Sonuç olarak kitle toplumundaki günümüz insanın etkiye ve manipülasyona açık ancak hiçbir tepkisi olmayan yığınlar halinde geldiği kitle iletişim araçlarının kitleleri istediği gibi yönlendirdiği ve Baudrillard’ın ifadesiyle temsil gücünü de kaybeden sessiz çoğunluk içinde kültür gibi bilgi, güç ve toplumsallığın da gittiğidir.
KİTLE İLETİŞİMİ VE POPÜLER KÜLTÜR
Popüler kültür tıpkı kitle iletişimi gibi yaşamın her alanını kaplar. Yoğun biçimde yaşanır, tüketilir. Rahatsızlık veren yönleri vardır. Ama bunlar her zaman herkes tarafından fark edilmez.
Kitle iletişim araçlarının popüler kültüre el atışı 18. yy.’de başlamıştır. Popüler kültür salt belli malların kullanışı etkinlikleri popüler yapmaz. Bunlarla birlikte gelen belli bir dünya görüşleri ve düşünüş biçimlerini de popüleştirmeye çalışır. Siyasal iletişimde bunun yaygın adı gündem oluşturmaktır. Kitle iletişimindeki en açık örneği reklamlardır. Reklamlar güvensizliğe-özellikle de kişinin karşı güvensizliğine teşvik eder. Tüketicinin ütopyaya hiçbir zaman erişemeyecekleri mükemmelliğe inanmaları savunulur.
Popüler kültür kitle iletişim aracılığıyla TV, eğlence ve yarışma programları, TV haberleri, dergiler, müzikten giysilerimize, sloganlarımıza yiyecek ve içeceklerimize kadar bütün zevklerimizi ve tercihlerimizi yönlendirmektedir. Bunun dışında kalan popüler kültüre çağ dışı, yobaz olan şeylerdir. Popüler kültür, kapitalist dünya görüşünün ve tüketim toplumunun bir sonucudur. Popüler kültürün istediği tek tip insan ve tek tip düşünme sistemidir.
SONUÇ:
İletişim olgusu denilen süreç, bireysel ve kitlesel bazda önemle derecede bir nüfusa ve süreçleri değiştirme yeteneğine sahiptir. Farklı uzaklıklarda bulunan bireyleri ve kitleleri aynı durumda haberdar ederek eyleme sürükleme gücü tek bir düğmeye basarak sayısız denebilecek bilgi hazinesine ulaşabilme imkanı küçük büyük dünya içerisinde birleştirebilme yeteneğe göz önünde alındığında iletişimin etki alanı ve boyutları daha iyi anlaşılacaktır.

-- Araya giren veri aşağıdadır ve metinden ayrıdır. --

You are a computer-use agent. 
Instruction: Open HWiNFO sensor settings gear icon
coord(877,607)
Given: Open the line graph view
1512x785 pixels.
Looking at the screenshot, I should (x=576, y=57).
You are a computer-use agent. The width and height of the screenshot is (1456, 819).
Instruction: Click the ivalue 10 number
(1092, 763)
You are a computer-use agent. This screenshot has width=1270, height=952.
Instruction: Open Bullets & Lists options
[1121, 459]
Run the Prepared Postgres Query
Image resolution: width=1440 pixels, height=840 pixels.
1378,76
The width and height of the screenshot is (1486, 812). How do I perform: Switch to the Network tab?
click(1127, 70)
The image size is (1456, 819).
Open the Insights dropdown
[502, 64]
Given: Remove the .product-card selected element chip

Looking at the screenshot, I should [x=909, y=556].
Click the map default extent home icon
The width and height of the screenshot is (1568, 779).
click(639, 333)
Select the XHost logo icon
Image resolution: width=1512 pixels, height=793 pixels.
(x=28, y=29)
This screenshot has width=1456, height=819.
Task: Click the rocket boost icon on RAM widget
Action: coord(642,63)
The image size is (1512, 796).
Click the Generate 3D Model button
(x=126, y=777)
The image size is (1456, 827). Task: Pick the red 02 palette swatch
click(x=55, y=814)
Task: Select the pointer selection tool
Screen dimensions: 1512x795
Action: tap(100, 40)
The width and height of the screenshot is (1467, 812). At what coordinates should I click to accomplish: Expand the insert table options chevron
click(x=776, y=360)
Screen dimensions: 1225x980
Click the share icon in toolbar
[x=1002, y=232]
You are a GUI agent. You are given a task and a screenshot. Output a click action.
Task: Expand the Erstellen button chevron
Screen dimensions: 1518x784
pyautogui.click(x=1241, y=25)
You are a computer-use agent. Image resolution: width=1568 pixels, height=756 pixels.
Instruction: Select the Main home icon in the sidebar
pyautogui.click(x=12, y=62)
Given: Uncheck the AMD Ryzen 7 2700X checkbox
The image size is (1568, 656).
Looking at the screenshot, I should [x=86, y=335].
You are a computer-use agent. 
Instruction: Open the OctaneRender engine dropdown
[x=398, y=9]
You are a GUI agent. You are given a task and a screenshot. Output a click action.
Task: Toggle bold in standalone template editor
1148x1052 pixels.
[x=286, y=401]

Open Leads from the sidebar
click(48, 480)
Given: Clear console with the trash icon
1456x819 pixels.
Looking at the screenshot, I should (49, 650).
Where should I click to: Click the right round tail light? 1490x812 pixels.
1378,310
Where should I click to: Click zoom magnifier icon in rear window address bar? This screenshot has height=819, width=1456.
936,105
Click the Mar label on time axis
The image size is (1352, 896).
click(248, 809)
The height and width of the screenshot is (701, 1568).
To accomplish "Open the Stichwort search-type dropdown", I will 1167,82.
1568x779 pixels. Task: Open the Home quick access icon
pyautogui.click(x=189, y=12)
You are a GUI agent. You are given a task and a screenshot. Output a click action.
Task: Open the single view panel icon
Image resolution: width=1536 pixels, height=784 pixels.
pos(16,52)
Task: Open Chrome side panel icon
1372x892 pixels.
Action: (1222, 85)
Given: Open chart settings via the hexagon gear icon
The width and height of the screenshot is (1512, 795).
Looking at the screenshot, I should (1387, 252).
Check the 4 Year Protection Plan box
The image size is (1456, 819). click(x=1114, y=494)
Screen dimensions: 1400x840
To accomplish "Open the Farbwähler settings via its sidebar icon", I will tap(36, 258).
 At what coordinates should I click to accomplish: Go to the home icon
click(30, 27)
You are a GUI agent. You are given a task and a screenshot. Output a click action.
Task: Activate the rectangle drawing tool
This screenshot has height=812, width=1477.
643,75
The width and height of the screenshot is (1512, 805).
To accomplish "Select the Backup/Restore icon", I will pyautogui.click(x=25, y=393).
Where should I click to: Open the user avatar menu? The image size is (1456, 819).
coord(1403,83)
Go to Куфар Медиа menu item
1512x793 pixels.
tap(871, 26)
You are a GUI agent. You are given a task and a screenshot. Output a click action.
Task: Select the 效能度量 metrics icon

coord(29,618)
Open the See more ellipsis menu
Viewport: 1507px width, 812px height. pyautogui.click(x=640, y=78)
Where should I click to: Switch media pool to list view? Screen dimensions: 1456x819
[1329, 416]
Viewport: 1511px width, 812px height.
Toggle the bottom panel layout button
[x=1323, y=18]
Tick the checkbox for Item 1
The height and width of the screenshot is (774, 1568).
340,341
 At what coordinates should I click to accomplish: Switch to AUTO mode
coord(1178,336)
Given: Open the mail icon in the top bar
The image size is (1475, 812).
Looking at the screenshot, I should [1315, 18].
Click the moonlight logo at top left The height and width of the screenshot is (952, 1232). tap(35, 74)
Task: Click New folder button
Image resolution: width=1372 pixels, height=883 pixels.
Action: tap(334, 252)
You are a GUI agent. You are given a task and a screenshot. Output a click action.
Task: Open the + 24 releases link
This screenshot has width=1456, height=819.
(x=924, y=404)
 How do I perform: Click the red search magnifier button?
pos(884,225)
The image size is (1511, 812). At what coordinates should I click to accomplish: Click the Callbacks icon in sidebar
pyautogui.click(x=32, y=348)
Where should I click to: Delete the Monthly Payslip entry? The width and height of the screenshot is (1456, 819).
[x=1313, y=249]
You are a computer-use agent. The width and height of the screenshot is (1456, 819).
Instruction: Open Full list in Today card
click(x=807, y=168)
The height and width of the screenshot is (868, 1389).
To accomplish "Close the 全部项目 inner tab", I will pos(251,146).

1. Kitle iletişim araçlarının yönlendirmesi sonucu günümüz insanları artık
özgür iradesini kullanamamakta gittiği her yerde nereye baksa neyi dinlese (ilan panoları, otobüslerin iki yanındaki levhalar, parlak vitrin yazılar ve gösterileri, reklamlar, kredi karları, haykıran radyolar, günlük gazeteler, iç çamaşırındaki etikete kadar) her olgunun medyaya bağlı olduğu günümüz insanı (üstelik özgürlük kavramının teorik olarak en çok tartışıldığı asrımızda) onunun karşısında adeta tutsak olmuştur.
2. Toplumsal anlamda kitle iletişim araçları kültür emperyalizminin en etkili silahıdır.
3. Kitle iletişim araçları siyasal alanlarda istedikleri gibi davranmakta işine geldiği zamanlarda gerçekleri ön plana çıkarıp işine gelmediği zamanlardaysa bu gerçekleri gizleyip kitleleri şuursuz yığınlar haline getirmektedir. Kitle iletişim araçları hem tüketimi kamçılamakta hem de insanları tembelleştirip kültürsüz seviyesiz umutsuz ve yargısız toplum oluşturmaktadır.
4. Ayrıca haber programlarında eğlencenin ön plana çıkması ya da toplumsal sorunların değil de sıradan meselelerin ön plana çıkarılması siyasal rejimlerin devamlılığı açısından gerekli görülmektedir. Ayrıca kitlelerin düşünmemesi için bu yönlü haberler özellikle yayınlanmaktadır.